### RECORD EXCERPTS
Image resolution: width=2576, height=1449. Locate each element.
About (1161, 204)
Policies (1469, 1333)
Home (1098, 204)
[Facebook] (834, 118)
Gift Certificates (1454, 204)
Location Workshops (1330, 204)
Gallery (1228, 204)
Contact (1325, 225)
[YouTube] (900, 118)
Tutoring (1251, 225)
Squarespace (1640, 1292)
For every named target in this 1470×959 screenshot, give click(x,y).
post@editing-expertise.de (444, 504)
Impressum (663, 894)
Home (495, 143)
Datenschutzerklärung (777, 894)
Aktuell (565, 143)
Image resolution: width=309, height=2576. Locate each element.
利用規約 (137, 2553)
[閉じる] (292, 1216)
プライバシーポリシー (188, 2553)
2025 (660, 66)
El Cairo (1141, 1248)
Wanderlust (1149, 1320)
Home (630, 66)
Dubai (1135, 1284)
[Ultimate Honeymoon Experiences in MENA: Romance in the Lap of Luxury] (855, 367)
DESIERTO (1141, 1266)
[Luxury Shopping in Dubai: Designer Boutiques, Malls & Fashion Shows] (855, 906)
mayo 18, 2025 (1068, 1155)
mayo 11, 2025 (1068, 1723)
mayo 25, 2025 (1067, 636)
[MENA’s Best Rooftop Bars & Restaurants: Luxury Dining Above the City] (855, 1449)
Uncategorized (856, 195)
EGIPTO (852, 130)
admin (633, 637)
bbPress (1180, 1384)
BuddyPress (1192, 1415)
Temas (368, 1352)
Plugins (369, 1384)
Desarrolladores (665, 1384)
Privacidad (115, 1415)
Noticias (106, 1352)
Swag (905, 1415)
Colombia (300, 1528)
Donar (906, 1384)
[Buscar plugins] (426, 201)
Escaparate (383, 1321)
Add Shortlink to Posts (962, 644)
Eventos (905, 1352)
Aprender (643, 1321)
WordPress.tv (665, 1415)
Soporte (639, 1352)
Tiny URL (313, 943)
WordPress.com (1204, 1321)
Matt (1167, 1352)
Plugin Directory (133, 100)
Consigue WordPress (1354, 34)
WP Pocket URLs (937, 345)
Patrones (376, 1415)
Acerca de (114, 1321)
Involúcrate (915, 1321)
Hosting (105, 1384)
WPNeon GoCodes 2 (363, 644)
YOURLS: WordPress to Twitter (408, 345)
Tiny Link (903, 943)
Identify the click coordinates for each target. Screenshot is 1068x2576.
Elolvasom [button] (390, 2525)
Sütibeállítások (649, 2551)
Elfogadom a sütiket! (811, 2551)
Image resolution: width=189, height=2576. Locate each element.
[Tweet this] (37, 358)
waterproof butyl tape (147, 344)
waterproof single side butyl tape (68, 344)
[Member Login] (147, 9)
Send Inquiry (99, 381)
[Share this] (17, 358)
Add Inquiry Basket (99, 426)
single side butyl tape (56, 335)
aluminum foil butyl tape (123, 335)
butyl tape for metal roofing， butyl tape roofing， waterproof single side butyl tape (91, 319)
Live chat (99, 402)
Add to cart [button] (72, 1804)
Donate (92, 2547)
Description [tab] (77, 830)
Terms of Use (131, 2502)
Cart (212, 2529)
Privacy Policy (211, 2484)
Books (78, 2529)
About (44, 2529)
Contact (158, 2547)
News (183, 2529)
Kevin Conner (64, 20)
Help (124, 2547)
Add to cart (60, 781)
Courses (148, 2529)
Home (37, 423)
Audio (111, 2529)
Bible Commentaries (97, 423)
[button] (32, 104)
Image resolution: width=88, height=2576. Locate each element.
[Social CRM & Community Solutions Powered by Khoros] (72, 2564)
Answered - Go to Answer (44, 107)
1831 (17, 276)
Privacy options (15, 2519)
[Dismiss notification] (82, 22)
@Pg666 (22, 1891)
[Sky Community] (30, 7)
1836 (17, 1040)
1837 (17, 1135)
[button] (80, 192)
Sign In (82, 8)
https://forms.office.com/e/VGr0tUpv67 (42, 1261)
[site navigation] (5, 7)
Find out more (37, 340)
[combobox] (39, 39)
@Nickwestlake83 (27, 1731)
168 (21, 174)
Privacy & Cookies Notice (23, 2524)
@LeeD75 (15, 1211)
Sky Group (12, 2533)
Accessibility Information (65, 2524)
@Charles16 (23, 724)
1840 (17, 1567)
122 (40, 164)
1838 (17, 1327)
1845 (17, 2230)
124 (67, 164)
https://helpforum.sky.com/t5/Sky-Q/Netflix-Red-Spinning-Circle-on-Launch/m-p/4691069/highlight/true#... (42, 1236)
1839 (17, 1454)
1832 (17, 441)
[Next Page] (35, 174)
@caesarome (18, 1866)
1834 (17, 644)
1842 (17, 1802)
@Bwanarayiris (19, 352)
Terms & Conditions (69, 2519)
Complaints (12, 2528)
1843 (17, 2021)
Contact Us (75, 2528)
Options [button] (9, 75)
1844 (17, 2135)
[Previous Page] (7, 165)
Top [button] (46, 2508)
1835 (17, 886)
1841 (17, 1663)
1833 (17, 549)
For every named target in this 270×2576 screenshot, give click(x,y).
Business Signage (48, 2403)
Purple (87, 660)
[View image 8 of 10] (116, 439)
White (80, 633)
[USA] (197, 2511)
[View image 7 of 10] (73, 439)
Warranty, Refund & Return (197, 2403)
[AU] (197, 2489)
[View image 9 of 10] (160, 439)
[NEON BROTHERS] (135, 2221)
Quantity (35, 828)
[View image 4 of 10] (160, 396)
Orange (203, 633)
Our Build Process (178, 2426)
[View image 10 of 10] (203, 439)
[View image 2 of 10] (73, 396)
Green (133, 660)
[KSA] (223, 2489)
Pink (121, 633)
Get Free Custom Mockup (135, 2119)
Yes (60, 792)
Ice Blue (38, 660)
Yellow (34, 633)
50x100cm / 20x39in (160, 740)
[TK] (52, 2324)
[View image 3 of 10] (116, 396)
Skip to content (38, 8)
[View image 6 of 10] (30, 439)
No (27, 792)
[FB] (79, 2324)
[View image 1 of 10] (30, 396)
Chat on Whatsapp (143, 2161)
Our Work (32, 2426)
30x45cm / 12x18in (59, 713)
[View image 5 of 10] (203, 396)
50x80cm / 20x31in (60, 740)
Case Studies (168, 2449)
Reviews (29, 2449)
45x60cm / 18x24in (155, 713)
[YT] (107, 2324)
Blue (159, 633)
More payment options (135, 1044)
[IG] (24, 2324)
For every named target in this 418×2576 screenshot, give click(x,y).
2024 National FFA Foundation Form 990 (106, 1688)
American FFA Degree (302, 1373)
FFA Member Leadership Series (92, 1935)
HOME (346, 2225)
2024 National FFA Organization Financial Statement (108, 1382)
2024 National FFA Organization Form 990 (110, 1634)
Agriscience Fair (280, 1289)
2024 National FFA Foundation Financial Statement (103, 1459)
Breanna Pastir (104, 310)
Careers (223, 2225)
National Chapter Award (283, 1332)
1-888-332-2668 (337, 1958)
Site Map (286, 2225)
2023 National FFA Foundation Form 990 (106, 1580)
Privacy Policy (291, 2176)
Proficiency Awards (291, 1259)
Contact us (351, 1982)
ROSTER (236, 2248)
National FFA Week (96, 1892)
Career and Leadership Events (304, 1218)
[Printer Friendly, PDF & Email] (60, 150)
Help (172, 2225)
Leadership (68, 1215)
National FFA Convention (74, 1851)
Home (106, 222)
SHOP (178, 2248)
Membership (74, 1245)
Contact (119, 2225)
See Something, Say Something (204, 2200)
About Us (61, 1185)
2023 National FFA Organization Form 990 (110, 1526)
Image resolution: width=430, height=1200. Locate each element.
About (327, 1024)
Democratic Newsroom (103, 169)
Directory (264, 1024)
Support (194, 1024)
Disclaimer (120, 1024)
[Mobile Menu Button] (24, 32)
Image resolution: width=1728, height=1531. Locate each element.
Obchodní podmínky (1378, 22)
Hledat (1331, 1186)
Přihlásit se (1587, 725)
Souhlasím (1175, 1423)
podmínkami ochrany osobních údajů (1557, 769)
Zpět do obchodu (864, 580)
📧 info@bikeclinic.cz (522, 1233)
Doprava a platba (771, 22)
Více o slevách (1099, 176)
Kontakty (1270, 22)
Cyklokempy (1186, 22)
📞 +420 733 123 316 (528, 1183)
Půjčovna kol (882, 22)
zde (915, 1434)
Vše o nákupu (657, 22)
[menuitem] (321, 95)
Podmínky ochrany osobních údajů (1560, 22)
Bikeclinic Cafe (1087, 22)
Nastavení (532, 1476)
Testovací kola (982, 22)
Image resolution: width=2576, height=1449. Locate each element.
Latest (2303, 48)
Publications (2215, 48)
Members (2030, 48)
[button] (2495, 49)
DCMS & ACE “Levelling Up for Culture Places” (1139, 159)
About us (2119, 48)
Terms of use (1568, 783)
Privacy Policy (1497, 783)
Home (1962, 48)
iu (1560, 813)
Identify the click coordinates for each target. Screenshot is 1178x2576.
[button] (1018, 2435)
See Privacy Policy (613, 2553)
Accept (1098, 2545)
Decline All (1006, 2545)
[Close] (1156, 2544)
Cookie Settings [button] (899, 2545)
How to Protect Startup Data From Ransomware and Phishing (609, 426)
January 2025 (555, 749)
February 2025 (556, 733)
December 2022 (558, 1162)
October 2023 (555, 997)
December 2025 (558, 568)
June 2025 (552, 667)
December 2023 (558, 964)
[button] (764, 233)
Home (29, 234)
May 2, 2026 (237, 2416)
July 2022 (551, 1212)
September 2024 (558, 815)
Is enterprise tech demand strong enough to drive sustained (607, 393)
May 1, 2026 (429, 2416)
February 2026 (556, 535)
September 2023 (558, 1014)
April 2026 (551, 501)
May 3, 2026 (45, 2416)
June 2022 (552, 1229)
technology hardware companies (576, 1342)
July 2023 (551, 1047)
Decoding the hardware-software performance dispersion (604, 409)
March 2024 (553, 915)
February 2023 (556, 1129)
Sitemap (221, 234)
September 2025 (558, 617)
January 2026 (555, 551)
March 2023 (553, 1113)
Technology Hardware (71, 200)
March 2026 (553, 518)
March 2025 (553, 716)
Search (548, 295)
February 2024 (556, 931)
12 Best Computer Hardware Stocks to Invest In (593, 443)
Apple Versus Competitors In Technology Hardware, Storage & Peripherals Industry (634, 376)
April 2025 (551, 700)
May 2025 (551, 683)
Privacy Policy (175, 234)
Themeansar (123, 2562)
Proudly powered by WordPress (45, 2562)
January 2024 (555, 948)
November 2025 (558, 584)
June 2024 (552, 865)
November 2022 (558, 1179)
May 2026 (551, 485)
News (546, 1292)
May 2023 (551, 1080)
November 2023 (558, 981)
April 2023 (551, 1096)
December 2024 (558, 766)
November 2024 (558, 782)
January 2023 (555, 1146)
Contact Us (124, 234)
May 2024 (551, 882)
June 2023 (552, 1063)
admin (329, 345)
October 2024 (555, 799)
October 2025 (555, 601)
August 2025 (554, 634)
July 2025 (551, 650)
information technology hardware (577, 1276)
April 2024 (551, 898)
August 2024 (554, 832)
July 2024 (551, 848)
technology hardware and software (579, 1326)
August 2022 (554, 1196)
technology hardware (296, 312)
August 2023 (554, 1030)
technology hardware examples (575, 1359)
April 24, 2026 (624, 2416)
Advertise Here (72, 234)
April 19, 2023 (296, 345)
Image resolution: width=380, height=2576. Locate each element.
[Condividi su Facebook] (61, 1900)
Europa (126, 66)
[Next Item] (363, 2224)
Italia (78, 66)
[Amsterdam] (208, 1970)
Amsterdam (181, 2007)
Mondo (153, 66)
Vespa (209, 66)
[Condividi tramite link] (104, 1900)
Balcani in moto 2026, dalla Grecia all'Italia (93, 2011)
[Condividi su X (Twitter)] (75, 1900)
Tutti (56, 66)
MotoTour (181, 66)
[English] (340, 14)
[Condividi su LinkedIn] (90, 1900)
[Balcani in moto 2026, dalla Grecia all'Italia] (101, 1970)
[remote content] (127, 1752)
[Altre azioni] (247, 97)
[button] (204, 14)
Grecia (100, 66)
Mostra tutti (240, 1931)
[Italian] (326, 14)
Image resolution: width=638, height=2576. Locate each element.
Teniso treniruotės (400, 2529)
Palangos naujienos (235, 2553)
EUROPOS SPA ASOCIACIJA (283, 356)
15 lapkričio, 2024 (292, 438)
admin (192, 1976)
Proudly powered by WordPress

### WHAT IS EXPECTED
Transcribe the listing above line for line, from the first line to the line containing "Tutoring (1251, 225)", inclusive, with no other lines.

### YOUR SOLUTION
Image resolution: width=2576, height=1449. Locate each element.
About (1161, 204)
Policies (1469, 1333)
Home (1098, 204)
[Facebook] (834, 118)
Gift Certificates (1454, 204)
Location Workshops (1330, 204)
Gallery (1228, 204)
Contact (1325, 225)
[YouTube] (900, 118)
Tutoring (1251, 225)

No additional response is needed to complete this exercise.